Pending approval after a public hearing, the county will assign naming and sponsorship rights to Kaseya US LLC for a 17-year term and a payment of $117.3 million.

The Miami-based company is a global provider of IT management and security software. With local offices at 701 Brickell Ave., the company was founded in 2000 and is privately held with a presence in over 10 countries.

After expenses, which will include a payment to the Miami Heat each year, the county’s revenues are to benefit the “anti-gun violence and prosperity initiatives” trust fund, the resolution states.

Those same initiatives were targeted as beneficiaries of the prior naming rights pact with FTX, the high-flying cryptocurrency trading giant that collapsed into bankruptcy in a one-week period late in 2022, causing turmoil through the high-tech financial world. The early FTX payments were directed at those initiatives.

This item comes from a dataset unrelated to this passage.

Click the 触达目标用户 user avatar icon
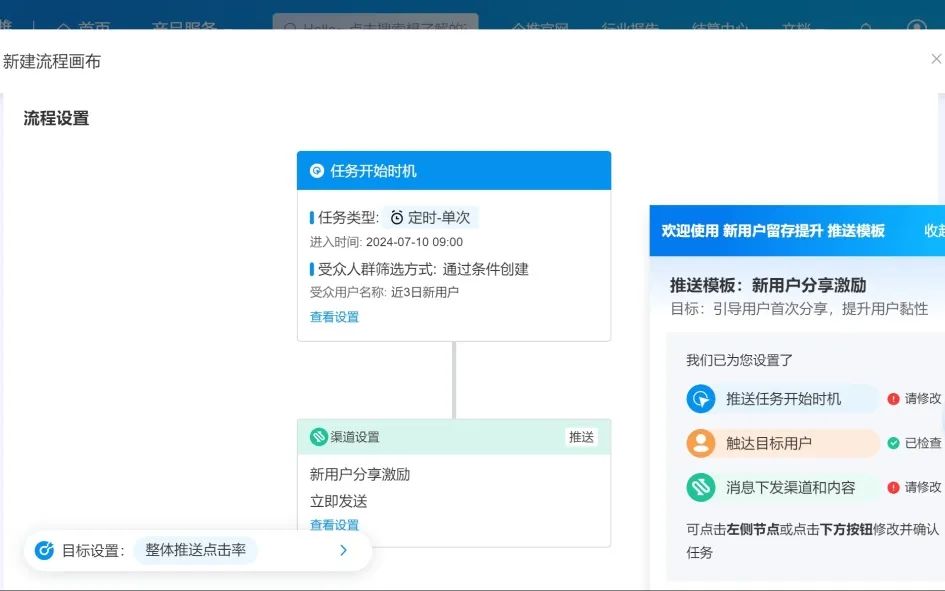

With the FTX bankruptcy, Mayor Daniella Levine Cava wrote to commissioners in January, “the arena is no longer named the FTX Arena, and the county can now legally seek a new sponsorship agreement.”

That led to one quick renaming and then another, with the arena under three different names in a matter of days. Tuesday’s action, if approved on a final commission vote, is to stabilize the name for 17 years.

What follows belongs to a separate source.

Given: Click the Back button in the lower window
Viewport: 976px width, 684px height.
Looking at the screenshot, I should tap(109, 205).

Previously, the arena had been AmericanAirlines under a 20-year, $42 million sponsorship agreement that expired Dec. 31, 2019. But the airline before expiration informed the county that it would not continue sponsorship. That set off a chase for sponsors as the county in 2018 hired the Superlative Group to get a new name sponsor. That ultimately led to FTX.

Tuesday’s resolution includes a $45,000 finder’s fee to PFM Financial Advisors LLC “for assistance in identifying a naming rights sponsor for the arena.” The fee would be paid by “revenues generated by the naming rights agreement,” the resolution states. An additional $24,000 would be paid to Investigative Management Group “for due diligence work.”

PFM Financial Advisors LLC is a worldwide financial company with headquarters in Princeton, NJ. Investigative Management Group, with headquarters in New York City, specializes in corporate security and investigative services.

The county-owned arena was built for and is occupied by the Miami Heat basketball team, which has joint say with the county on the arena’s naming rights partner. Previously, the county had paid Basketball Properties, the Heat affiliate that runs the arena, $2 million yearly from American’s naming rights money plus about $6.4 million. Commissioners in 2018 replaced that deal with the current one, in which the county pays the manager the $2 million a year whether or not it has a sponsor but keeps whatever it gets from a sponsor.

After American’s agreement ended, the county had no sponsor and still had to pay the $2 million to Basketball Properties until it signed FTX.

In January, after FTX was no longer a player, commissioners questioned Mayor Levine Cava about when a new sponsor would be found. She replied, “There are companies coming forward speaking to our staff, to the Heat…. Obviously, we’re in a different position than we were two years ago and we’re very hopeful that we’ll be able to secure a very different deal in the near future.”